“Once upon a time there was a printer who lived in the woods. He was a lonely printer, because nobody knew how to configure him. He hoped and hoped for someone to play with.” That is an excerpt from the Readme file for gnome-cups-manager. There are more snippets from different programs that might pique your interest.
I rather like this, Geoffrey Chaucer’s take on a README. I don’t think he wrote “Ye Nerde’s Tale”, so this couldn’t really be a README.Debian. But it’s as true today as it was then and would make a good intro to Scribus, LaTex, etc.

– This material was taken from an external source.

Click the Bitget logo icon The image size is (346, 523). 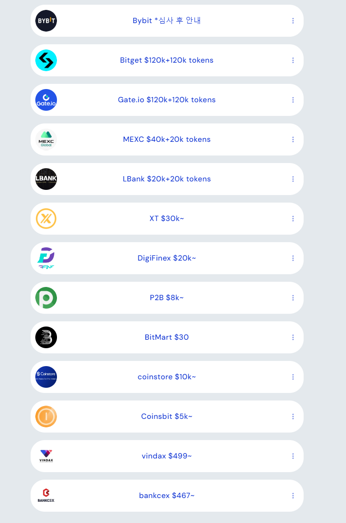(x=46, y=60)

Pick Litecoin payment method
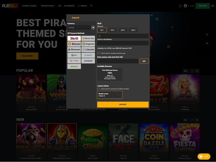[x=88, y=50]
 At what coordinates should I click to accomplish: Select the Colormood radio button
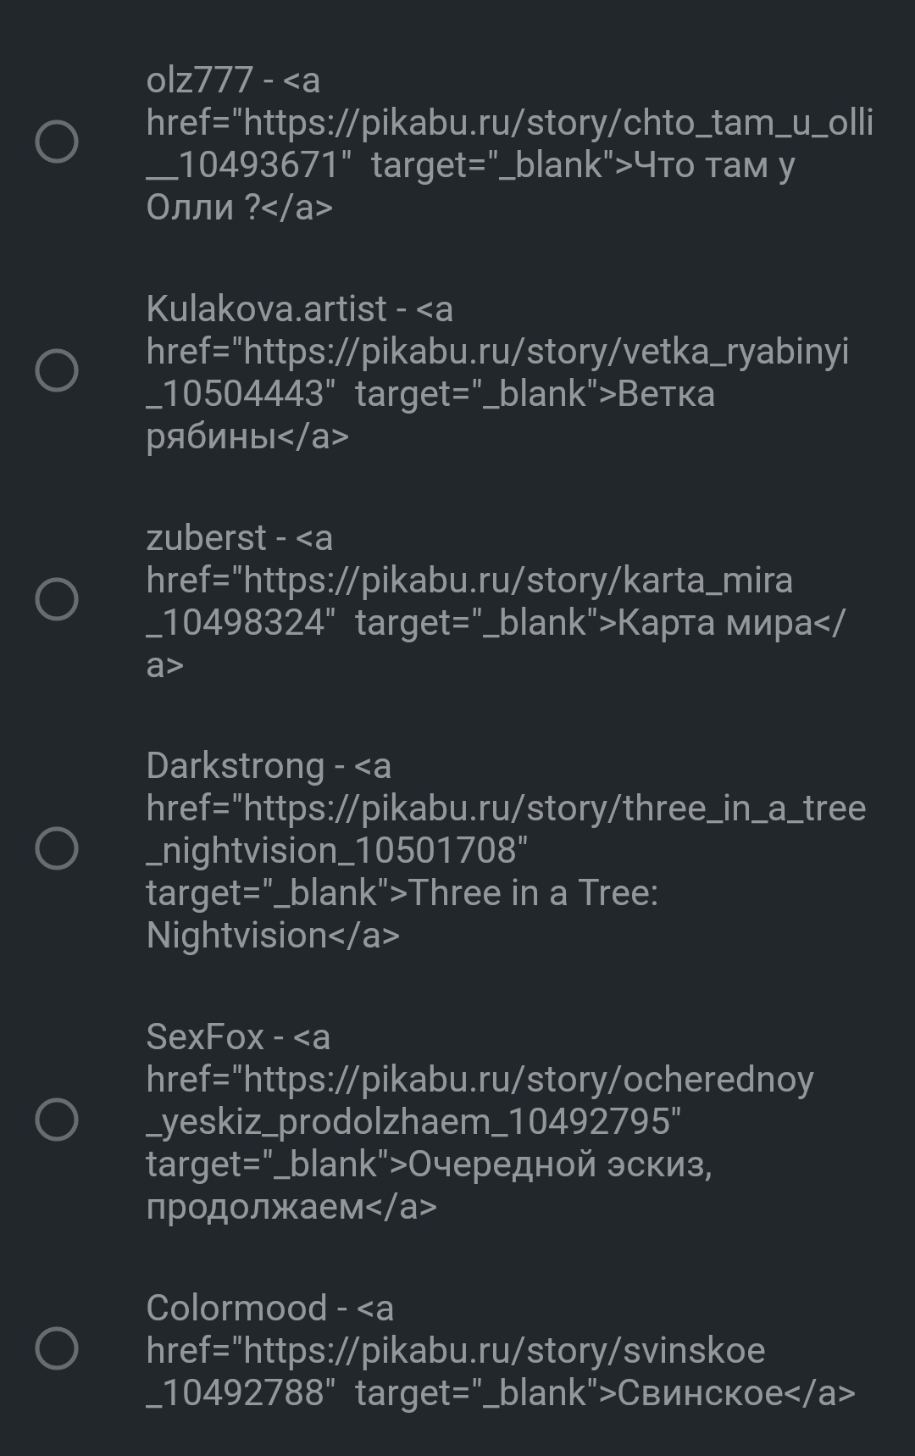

Go, little book, go, little myn tragedye,
Ther God thy makere yet, er that he dye,
So sende might to make in some comedye!
But little book, no making thou n’envie,
But subgit be to alle poesye;
And kiss the steppes, whereas thou seest pace
Virgile, Ovide, Omer, Lucan, Stace.
FWIW, it could also be used to make a compelling case against people who consider good spelling a luxury. :p
As Middle-English goes, that was actually pretty readable.
Three cheers for Heroic Couplets and Iambic Pentameter.
Edited 2008-08-02 17:35 UTC
Yes, I’m aware of that quotation’s age.
I wasn’t poking fun at Middle English; I was poking fun at modern people who do not care about proper spelling with all the references we have.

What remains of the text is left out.